More robust lifetime inference


#1

It appears to me that the purpose of the RFC on lifetime elision is to use heuristics to decide on lifetime specifications. But can’t we do better than that? Can’t we do proper lifetime inference?

For example:

fn foo(x: &int, y: &int) -> &int {
    if *x > 50 {
        x
    }
    else {
        y
    }
}

Unless I’m misunderstanding something, according to the RFC (as well as in current Rust builds) the above code requires explicit lifetime annotations to compile, like so:

fn foo<'a>(x: &'a int, y: &'a int) -> &'a int {
    ...
}

But it seems like the compiler ought to be able to infer this. In fact, in a sense it seems like it already does. If I try to compile this:

fn foo<'a, 'b>(x: &'a int, y: &'b int) -> &'a int {
    ...
}

It refuses to compile, giving an error about the lifetimes. So the compiler knows that this particular lifetime specification makes no sense with respect to the code inside the function. So why not take its analysis a step further and have it work backwards from the return value to figure out which inputs it could possibly come from, and infer a minimal correct lifetime specification from that?

Of course, this is a trivial example. But aside from code that uses unsafe blocks to do weird things, it appears to me that lifetime specifications (at least for functions) are pretty mechanical and deterministic. It feels like busy work with only one correct answer that the compiler ought to be able to infer.

I could absolutely be missing something here–I’m relatively new to Rust. So my apologies if I’m just being ignorant. But I’m concerned about locking Rust into heuristics as outlined in the RFC if more robust lifetime inference is a feasible alternative.


#2

I’m guessing that this could be possible (I don’t really know), and it would be quite useful for newcomers. However, there is a big problem with it: the (inferred/invisible) signature of the function could change slighlty based on the code within, making detecting breaking changes very difficult. For example, pretend I had the following function in my library:

/// Returns one of `x` or `y`.
// Inferred signature: fn<'a>(x: &'a int, y: &int) -> &'a int
pub fn foo(x: &int, y: &int) -> &int {
    x
}

Now let’s say that some day I decide to change this function to do something else, but I kept its signature the same:

/// Returns one of `x` or `y`.
// Inferred signature: fn<'a>(x: &int, y: &'a int) -> &'a int
pub fn foo(x: &int, y: &int) -> &int {
    y
}

Users of my library will find their code suddenly failing to compile because I changed not the visible signature of the function, but the internal implementation, which accidentally influenced the inferred signaure. They were relying on the invisible inferred lifetimes of my function, and when I changed those accidentally, their code broke. This is one reason we have simple reliable heuristics for lifetime elision that only rely on the signature of the function, rather than depending on the internal implementation of the function: users of the library can look at the signature of the function, with all lifetimes elided, and still be able to fill in the blanks and work out the invisible lifetimes from the visible signature alone.


#3

Currently a function’s type is known purely from the declaration (even our current lifetime inference satisfies this). Changing to infer based on the contents of the function would be a major departure from this property, and small internal adjustments could cause the inferred function signature to change, as @P1start points out.

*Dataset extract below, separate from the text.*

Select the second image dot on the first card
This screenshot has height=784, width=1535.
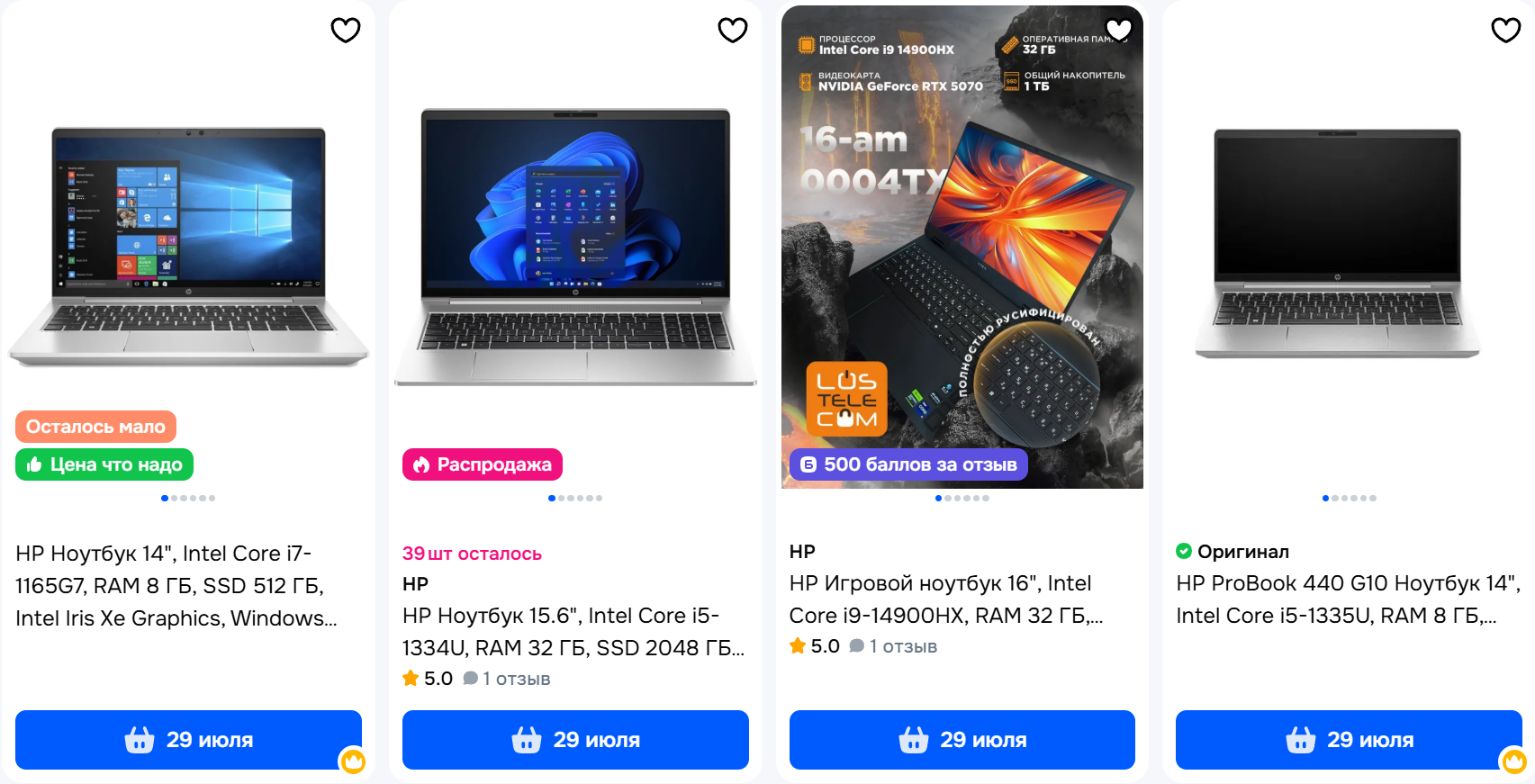(174, 498)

Rust aims to use traits and lifetimes to guarantee that a program can be type checked just looking at the type signatures, with no need to look at internals, which reduces the scope for the huge errors one can sometimes get out of C++ compilers, and the confusing errors one can sometimes get out of Haskell compilers (where a small local change causes type inference to change, resulting in an error in a seemingly unrelated place).


#4

Ah! I had not even thought of this. I wasn’t thinking of lifetimes as being part of the interface spec, but in retrospect of course it is! Color me ignorant. I wonder if there’s an appropriate middle-ground, though…

API stability is most important for the public-facing components of libraries. So one possibility that comes to mind is that lifetimes could be inferred as I described, but there would be a lint that errors on anything without explicit lifetime annotations that is public-facing outside of the crate. That way you would get robust lifetime inference for most code, but public-facing API’s are required to be explicit.

On the other hand, that still breaks the spirit of signatures being self-contained. So maybe that’s not such a good idea.


#5

Hmm. The more I think about it, the more I see why lifetime inference isn’t a good idea.

When I started thinking about traits, it started to become clear that this breaks down pretty quickly. Traits are such a huge part of the language, and you can’t infer lifetimes from their interfaces since they have no specific implementation. Thus full inference would only end up applying to a somewhat limited amount of code anyway.

So I withdraw my suggestion. The heuristics in the RFC seem very minimal and reasonable. Thanks so much @P1start and @huon for taking the time to respond to me and explain things!